Are North American investors retreating from Australian CRE?

In 2020, US and Canadian investors deployed the least amount of capital in the country out of all overseas buying groups, according to RCA.

Commercial real estate investment volumes in Australia dropped by 44 percent to A$27.6 billion ($21.2 billion; €17.9 billion) in 2020, as strict lockdowns and border closures coupled with unmatched pricing expectations hampered the pace of cross-border inflows.

Particularly striking was the retreat of North American investors from the market last year. According to transactions research house Real Capital Analytics’ Australia capital trends report, US institutions invested a total of $521.9 million in 2020, a stark decline from the $4.8 billion invested in the prior year. Canadian investors also had a similarly tepid year, investing $50.2 million last year versus $3.3 billion in 2019.

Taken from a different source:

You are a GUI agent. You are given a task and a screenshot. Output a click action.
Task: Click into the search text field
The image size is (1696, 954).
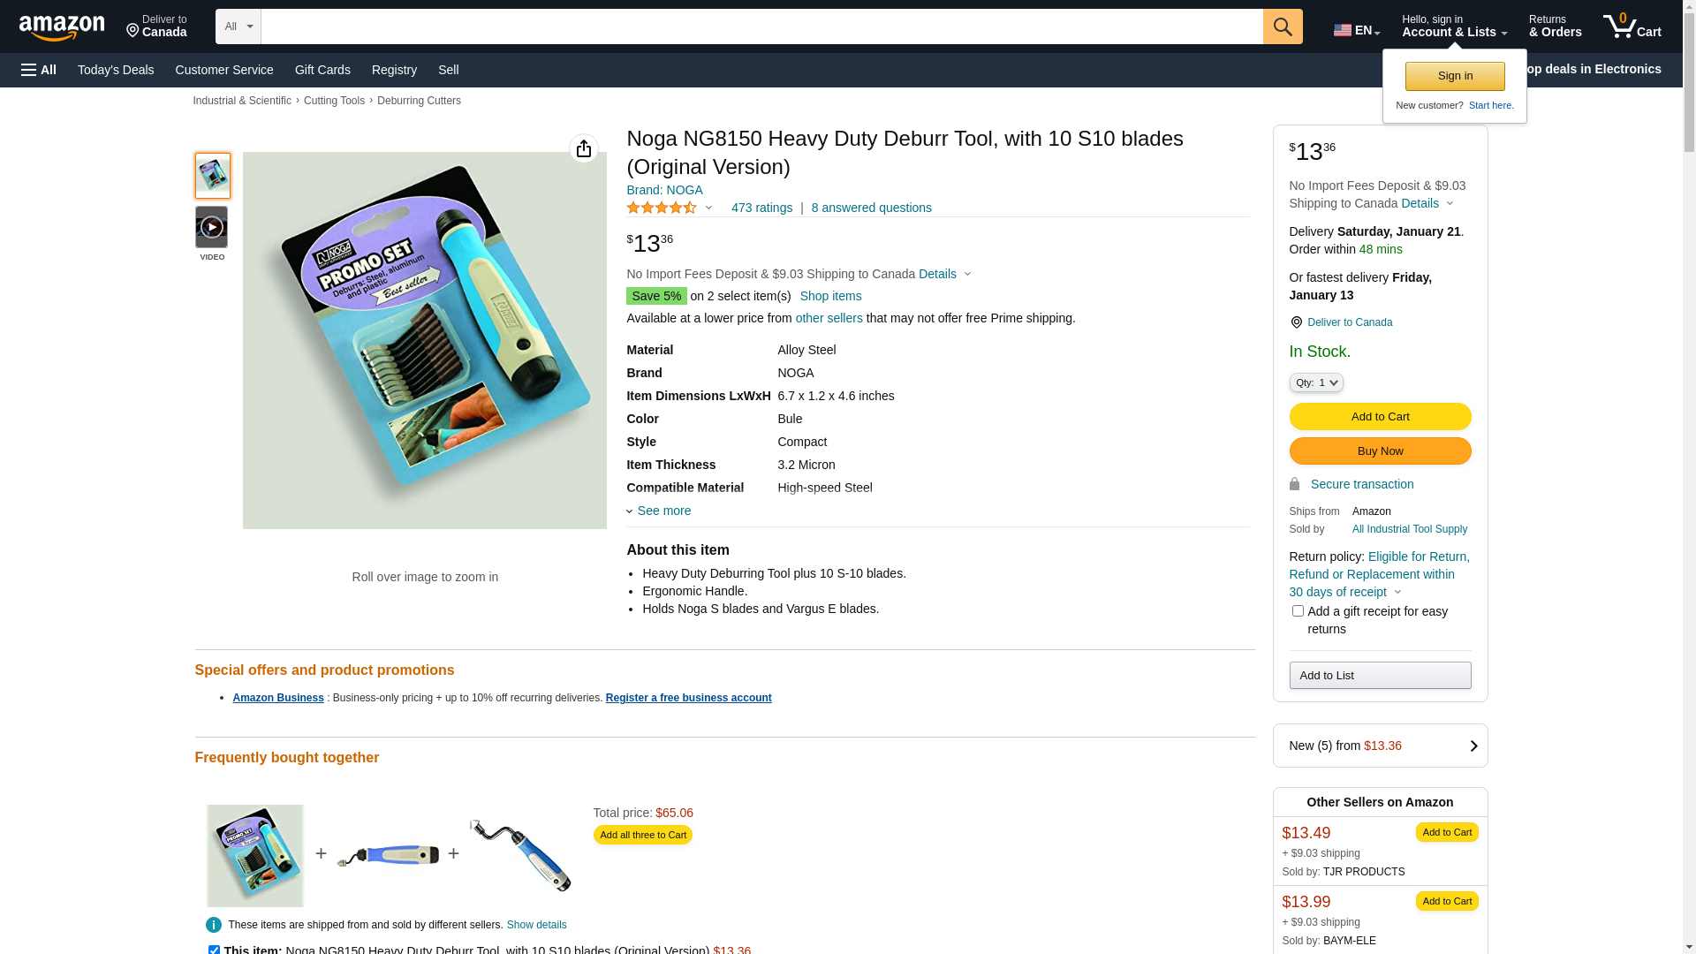coord(761,27)
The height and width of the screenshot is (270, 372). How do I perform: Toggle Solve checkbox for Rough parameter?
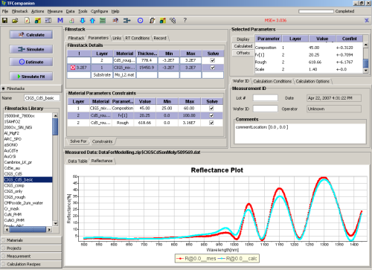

As RCA analyst Benjamin Chow pointed out to PERE, North American investors had a quiet year across most of the world. They are understood to have consistently invested more than $10 billion per quarter abroad since 2011, but outbound allocations fell to a decade low of $8 billion in the third quarter of 2020, according to Chow.

However, the stark retreat from Australia can be attributed to a few specific factors. For one, Australia’s stringent lockdowns and near-shutdown in business travel meant only cross-border investors with local offices in the country were able to continue executing transactions during the pandemic. Some of the Canadian pension funds, for example, that had been doing deals out of their offices across Asia with little local presence in Australia itself, could have lost out as a result, agrees Chow.

However, valuations of certain property types also influenced their decision to pause investing. Chow told PERE there was a divergence in the pricing expectations of different buying groups when it came to the office and retail sector.

“Based on the offerings we observed, domestic sellers were generally holding out for pre-pandemic prices, which domestic buyers were extremely reluctant to match. Investors from Germany and Singapore, perhaps with a longer-term view of the Australian market, were more amenable to these pricing levels,” he explained. “Both of these investor groups were also more optimistic about the office and retail sectors worldwide, cutting their acquisitions in both sectors by around a quarter, in contrast with those from the US who halved their allocations in these property types.”

While US investors purchased fewer assets last year compared with their European and Singaporean counterparts, they were more active in selling assets. RCA’s research shows that private equity firm Blackstone, for example, is understood to have completed almost A$1 billion-worth of sales within the year.

The 2021 cross-border investing outlook for Australia, however, is believed to be more optimistic, according to RCA, with growing vaccine distribution and the relative lack of widespread resurgence in covid cases, unlike many other countries in the world.